La ropa debe ser de marca, si no parezco pobre.
Al menos debo parecer que gano mucho dinero.
Debemos tener una fuerte personalidad.
Debemos poseer un carácter fuerte.
Cuanto más sexo mejor (no importa la calidad).
Mi hijo no puede hacer las cosas de casa, mi hija, sí (a ver si el nene se me hace «rarito»).
SegúnWard Goodenough, la cultura es algo mental, a saber, son todos aquellos conocimientos que se tienen para comportarse de manera adecuada y conforme a las normas de una sociedad. La cultura abarca, entre otras cosas, costumbres, normas, modas, estilos de vida de un grupo social, en una determinada época y lugar. Esta guiará y dictará qué está bien o mal, es bello o feo, exitoso o fracasado; y, justamente, los medios de comunicación se ocupan muy bien de difundir esta ideología (al servicio del consumismo) e inculcarla en cada una de las personas que ven o escuchan sus mensajes publicitarios.
Estas «órdenes» limitan nuestras opciones, nos indican qué hacer y señalan maliciosamente a quienes quieren escapar de sus garras. Nunca fue tan flagrante y dominante el «mandamiento» cultural, que exige gozar, ser hermosos, exitosos y obedientes.

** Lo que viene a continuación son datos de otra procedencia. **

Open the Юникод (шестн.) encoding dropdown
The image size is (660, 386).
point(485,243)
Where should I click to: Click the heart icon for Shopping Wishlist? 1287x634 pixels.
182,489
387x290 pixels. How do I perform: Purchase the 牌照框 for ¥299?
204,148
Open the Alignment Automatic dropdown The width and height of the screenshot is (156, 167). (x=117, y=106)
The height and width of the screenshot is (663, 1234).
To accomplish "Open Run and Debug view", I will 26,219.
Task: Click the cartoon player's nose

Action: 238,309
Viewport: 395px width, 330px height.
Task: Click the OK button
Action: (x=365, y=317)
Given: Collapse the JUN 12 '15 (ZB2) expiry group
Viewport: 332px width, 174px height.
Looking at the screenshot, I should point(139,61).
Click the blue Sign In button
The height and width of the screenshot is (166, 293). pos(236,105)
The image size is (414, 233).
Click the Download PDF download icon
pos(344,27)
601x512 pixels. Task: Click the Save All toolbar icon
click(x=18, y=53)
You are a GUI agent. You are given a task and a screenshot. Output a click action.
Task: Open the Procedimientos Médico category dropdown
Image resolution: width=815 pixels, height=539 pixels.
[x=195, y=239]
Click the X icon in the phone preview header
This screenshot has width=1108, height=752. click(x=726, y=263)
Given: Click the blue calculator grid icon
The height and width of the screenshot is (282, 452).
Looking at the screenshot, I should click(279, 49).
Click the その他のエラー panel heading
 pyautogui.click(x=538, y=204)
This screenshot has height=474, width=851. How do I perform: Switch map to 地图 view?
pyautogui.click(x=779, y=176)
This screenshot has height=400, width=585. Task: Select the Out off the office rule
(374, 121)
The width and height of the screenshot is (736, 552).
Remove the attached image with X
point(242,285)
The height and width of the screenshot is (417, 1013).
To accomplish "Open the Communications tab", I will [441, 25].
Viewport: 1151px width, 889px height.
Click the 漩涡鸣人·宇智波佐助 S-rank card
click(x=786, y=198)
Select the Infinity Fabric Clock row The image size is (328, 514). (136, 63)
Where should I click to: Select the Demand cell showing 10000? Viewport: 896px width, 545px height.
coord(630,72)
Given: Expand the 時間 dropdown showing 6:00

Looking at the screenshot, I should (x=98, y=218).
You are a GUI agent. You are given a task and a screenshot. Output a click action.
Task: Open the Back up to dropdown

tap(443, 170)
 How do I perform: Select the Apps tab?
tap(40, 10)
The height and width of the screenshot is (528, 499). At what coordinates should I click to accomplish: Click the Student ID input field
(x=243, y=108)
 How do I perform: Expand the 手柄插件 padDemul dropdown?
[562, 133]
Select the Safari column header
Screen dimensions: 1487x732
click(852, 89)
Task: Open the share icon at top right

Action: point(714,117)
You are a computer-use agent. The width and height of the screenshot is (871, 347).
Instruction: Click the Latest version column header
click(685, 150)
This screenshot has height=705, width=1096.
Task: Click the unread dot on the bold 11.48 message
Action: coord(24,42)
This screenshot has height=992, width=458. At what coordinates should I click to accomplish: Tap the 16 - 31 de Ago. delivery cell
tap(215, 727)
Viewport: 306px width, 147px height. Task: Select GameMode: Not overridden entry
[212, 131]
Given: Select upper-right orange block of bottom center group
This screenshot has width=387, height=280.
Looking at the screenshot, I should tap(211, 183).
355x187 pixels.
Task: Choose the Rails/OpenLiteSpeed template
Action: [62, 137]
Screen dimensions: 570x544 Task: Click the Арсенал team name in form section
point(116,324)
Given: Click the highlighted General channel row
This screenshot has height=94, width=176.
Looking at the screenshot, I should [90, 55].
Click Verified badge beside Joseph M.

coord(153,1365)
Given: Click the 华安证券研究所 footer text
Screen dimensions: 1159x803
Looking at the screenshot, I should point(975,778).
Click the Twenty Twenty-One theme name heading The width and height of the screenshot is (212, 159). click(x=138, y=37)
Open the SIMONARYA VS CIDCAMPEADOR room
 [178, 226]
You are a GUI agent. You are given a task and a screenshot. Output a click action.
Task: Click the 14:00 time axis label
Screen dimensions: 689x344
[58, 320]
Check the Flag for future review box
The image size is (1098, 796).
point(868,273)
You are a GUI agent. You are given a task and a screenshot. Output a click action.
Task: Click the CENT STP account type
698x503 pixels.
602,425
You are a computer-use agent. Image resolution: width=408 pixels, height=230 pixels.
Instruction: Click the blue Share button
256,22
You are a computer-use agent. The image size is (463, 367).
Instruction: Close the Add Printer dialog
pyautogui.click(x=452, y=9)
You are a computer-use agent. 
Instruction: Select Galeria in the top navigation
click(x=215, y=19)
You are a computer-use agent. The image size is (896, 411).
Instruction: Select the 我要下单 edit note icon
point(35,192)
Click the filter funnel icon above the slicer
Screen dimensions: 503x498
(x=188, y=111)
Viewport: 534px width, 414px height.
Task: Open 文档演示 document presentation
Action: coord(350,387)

La mujer debe ser femenina, el hombre, masculino. Esto implica que la mujer debe venir al mundo con neuronas especiales para dominar la cocina, saber de productos de limpieza, querer tener hijos, tener paciencia a prueba de bala, tener unos modales y una imagen personal impecable a pesar de que deba lidiar con dos niños y un trabajo de diez horas. Debe ser portadora de un carácter lo suficientemente noble como para soportar todos los retos que le den en la oficina y además, sin perder ningún tipo de gracejo, ser bella, joven y esbelta.
El hombre, por su parte, si es masculino, no debe hacer demasiadas tareas en el hogar porque eso corresponde al reino femenino, no debe llorar si ve una película romántica, si tiene una familia que mantener no puede flaquear o deprimirse porque eso es de «débiles».Y si pierde el trabajo se siente poco menos que un inútil porque no puede mantener a sus hijos. Un verdadero hombre es el proveedor.
Yo me pregunto… ¿en qué momento del mundo se plantearon estas reglas? ¿Cuándo el ser humano se volvió tan sádico? ¿En nombre de qué pusimos estas normas que ciñen a las personas y quebranta su libertad? Millones de seres humanos toman pastillas, hacen terapia, fuman, enferman, se estresan porque no encajan con esos moldes preestablecidos. Por qué no plantearse que no DEBEMOS SER como nos enseñaron o como nos muestran ciertos estereotipos en los medios de comunicación. Por qué no podemos pensar que es posible ser de otra forma, aceptar que se puede ser feliz sin esas imposiciones. Si llegamos a comprender estos cuestionamientos podremos derribar esos muros que tanto nos oprimen.
Podemos cambiar, está comprobado
Sigo con las buenas noticias: estudios científicos (no elucubraciones o suposiciones) en el campo de la neurociencia confirman que el cerebro, además de ser un órgano altamente complejo, también es dinámico, es decir, no permanece inalterable a través del tiempo; muda, modifica sus funciones, sus conexiones.